— PROBLEM DESCRIPTION —
Nothing but a number should be given: the count of lines in the data that include the string "agent".

— GIVEN INFORMATION —
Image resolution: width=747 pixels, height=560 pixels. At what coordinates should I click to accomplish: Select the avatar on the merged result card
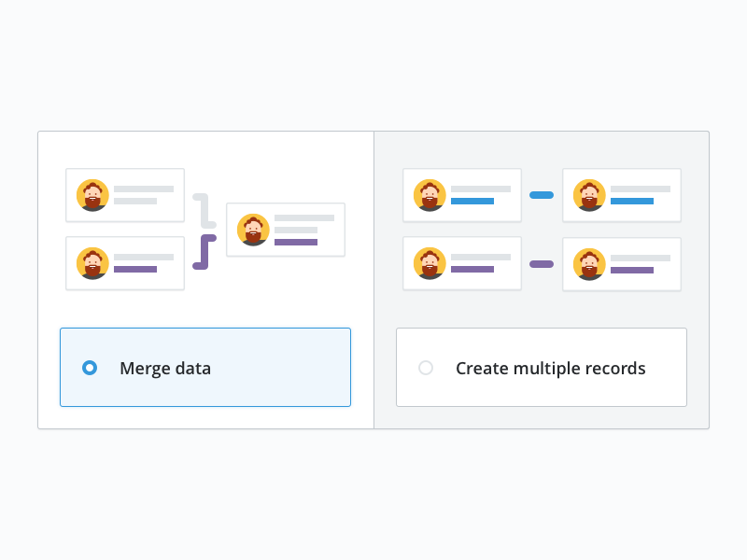pos(251,229)
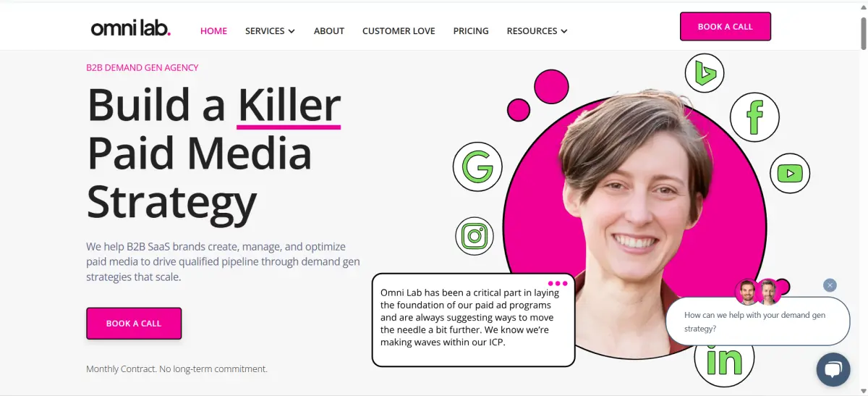Click the Google G icon
868x396 pixels.
[x=477, y=167]
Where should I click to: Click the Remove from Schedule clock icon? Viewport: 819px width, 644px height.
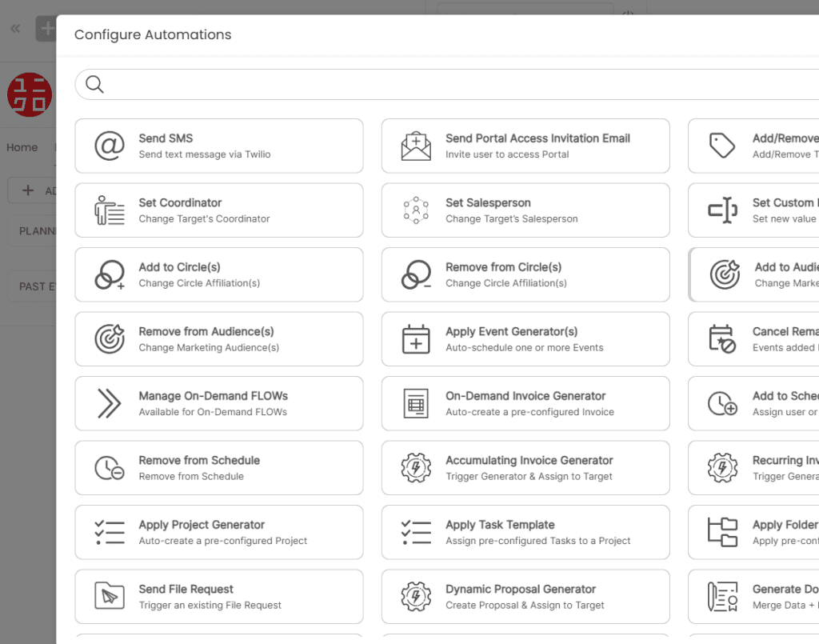pyautogui.click(x=110, y=468)
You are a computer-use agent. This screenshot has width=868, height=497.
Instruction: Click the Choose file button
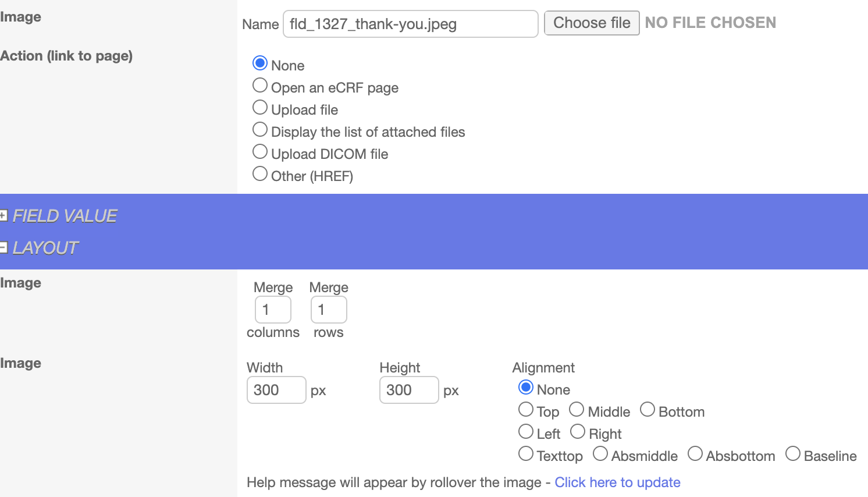592,23
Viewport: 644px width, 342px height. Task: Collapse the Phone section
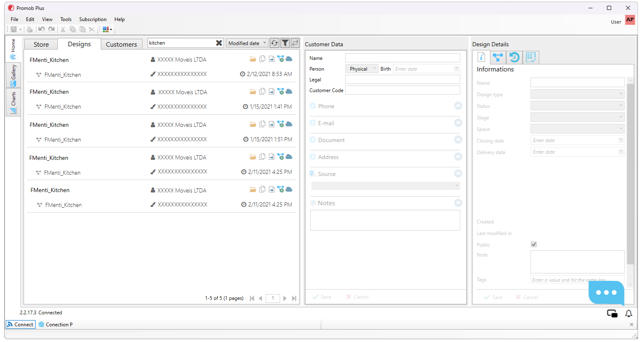pyautogui.click(x=458, y=106)
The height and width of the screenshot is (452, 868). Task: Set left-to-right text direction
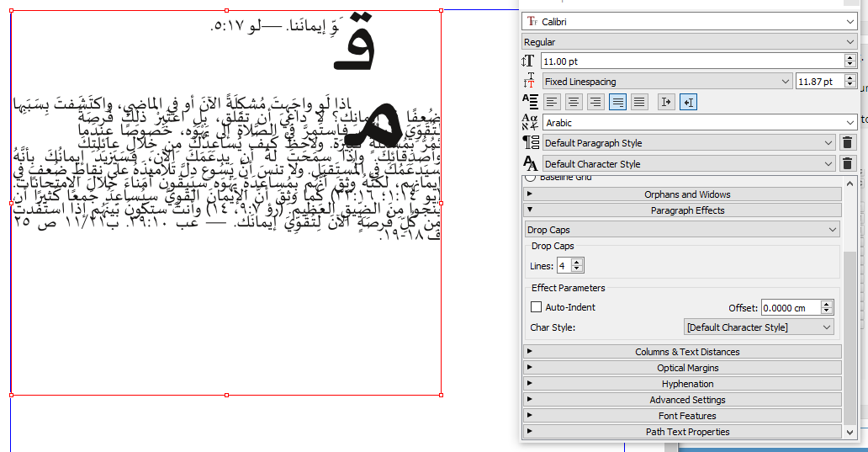[666, 102]
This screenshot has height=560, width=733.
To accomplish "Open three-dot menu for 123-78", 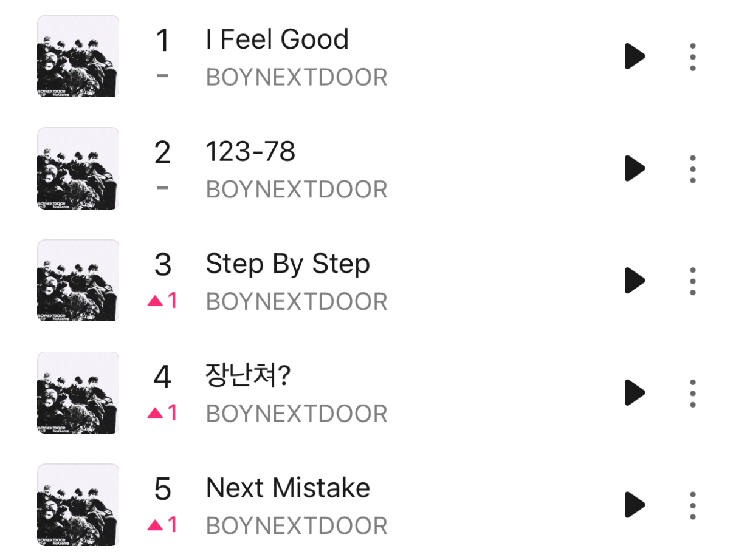I will pos(692,169).
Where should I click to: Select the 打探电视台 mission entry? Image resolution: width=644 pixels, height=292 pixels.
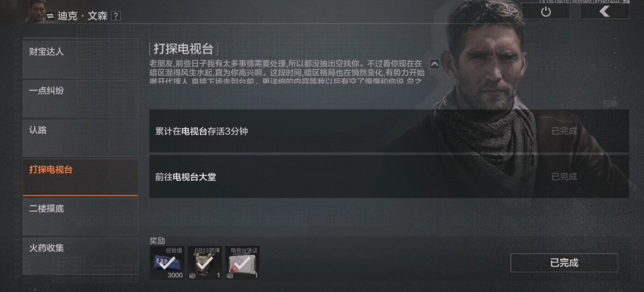pos(80,177)
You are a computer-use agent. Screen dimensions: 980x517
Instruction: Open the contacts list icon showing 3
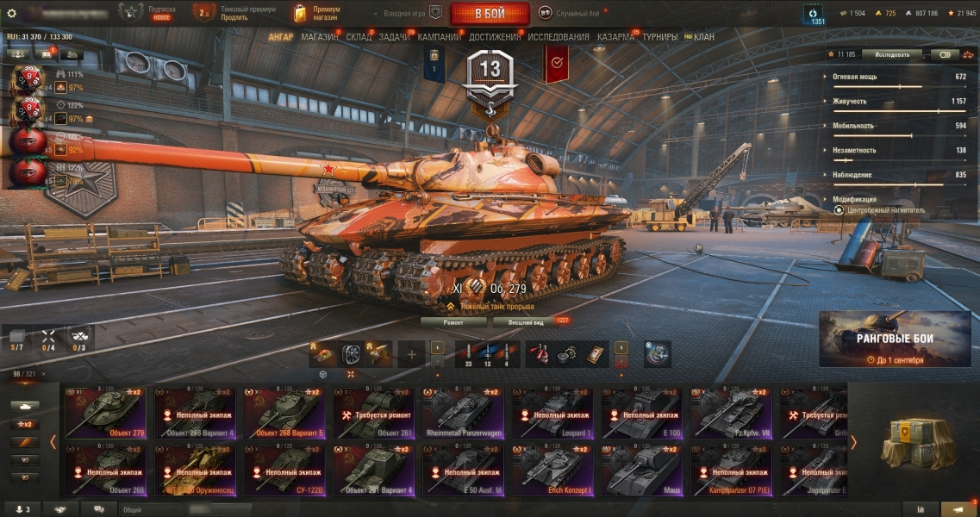pyautogui.click(x=24, y=509)
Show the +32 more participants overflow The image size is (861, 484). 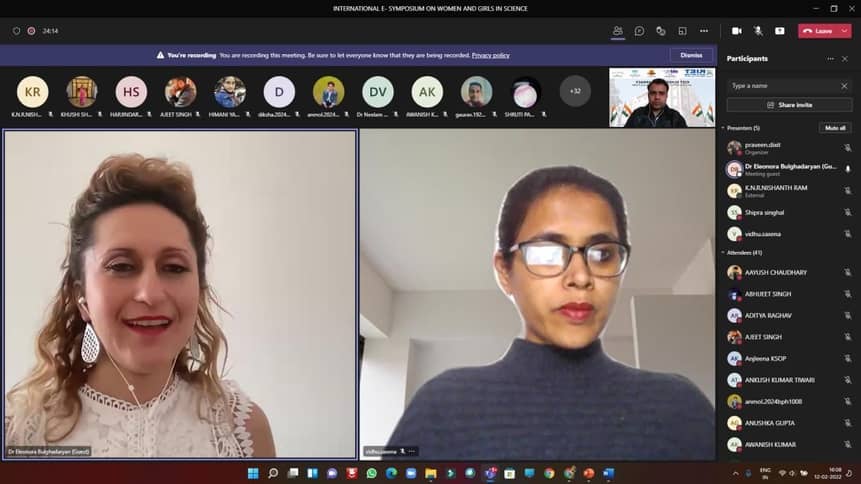coord(575,91)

— ANSWER TO THE PROBLEM —
2